I’d be lying if I said that this didn’t make me terrified. I love my work—and I don’t want to be replaced. And while AI might help make therapy more readily available for all, beneath my personal fears, lies an even more unsettling thought: whether solving therapy’s accessibility crisis might inadvertently spark a crisis of human connection.
Therapy is a field ripe for disruption. Bad therapists are, unfortunately, a common phenomenon, while good therapists are hard to find. When you do manage to find a good therapist, they often don’t take insurance and almost always charge a sizable fee that, over time, can really add up. AI therapy could fill an immense gap. In the U.S. alone, more than half of adults with mental health issues do not receive the treatment they need. With the help of AI, any person could access a highly skilled therapist, tailored to their unique needs, at any time. It would be revolutionary.
But great technological innovations always come with tradeoffs, and the shift to AI therapy has deeper implications than 1 million mental health professionals potentially losing their jobs. AI therapists, when normalized, have the potential to reshape how we understand intimacy, vulnerability, and what it means to connect.

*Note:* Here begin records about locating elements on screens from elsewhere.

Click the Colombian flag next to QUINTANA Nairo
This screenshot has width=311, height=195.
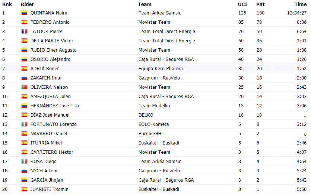(25, 13)
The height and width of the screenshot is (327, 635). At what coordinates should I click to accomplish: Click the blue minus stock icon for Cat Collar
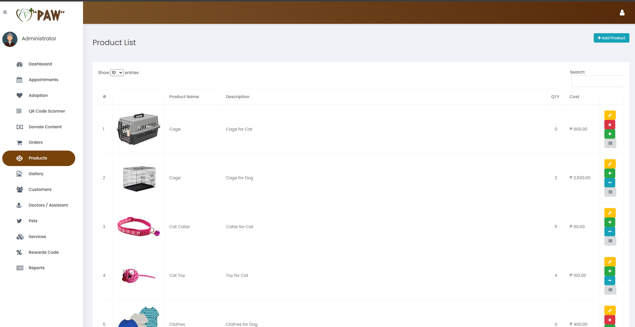tap(610, 232)
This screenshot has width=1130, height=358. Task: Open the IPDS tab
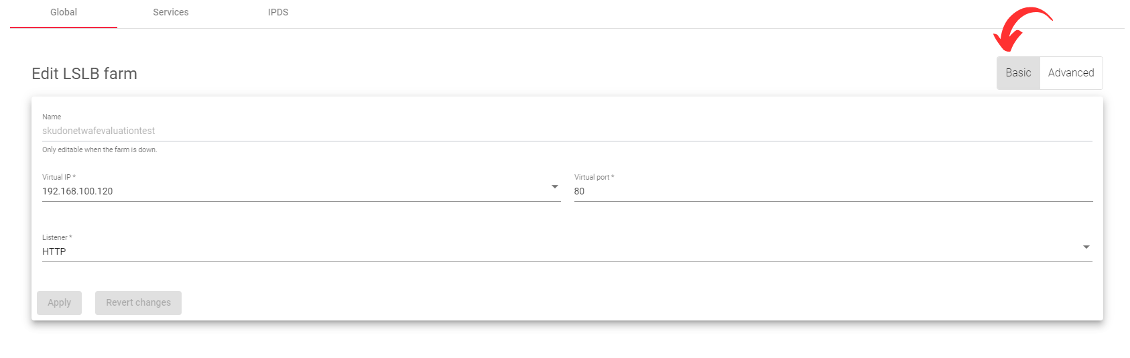pos(278,13)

Throughout most of human history, emotional healing wasn’t something you did alone with a therapist in an office. Instead, for the average person facing loss, disappointment, or interpersonal struggles, healing was embedded in communal and spiritual frameworks. Religious figures and shamans played central roles—offering rituals, medicines, and moral guidance. In the 17th century, Quakers developed a notable practice called “clearness committees,” where community members would gather to help an individual find answers to personal questions through careful listening and honest inquiry. These communal approaches to healing came with many advantages, as they provided people with social bonds and shared meaning. But they also had a dark side: emotional struggles could be viewed as moral failings, sins, or even signs of demonic influence, sometimes leading to stigmatization and cruel treatment.
The birth of modern psychology in the West during the late 19th century marked a profound shift. When Sigmund Freud began treating patients in his Vienna office, he wasn’t merely pioneering psychoanalysis—he was transforming how people dealt with life’s everyday challenges. As sociologist Eva Illouz notes in her book, Saving the Modern Soul, Freud gave “the ordinary self a new glamour, as if it were waiting to be discovered and fashioned.” By convincing people that common struggles—from sadness to heartbreak to family conflict —required professional exploration, Freud helped move emotional healing from the communal sphere into the privacy of the therapist’s office.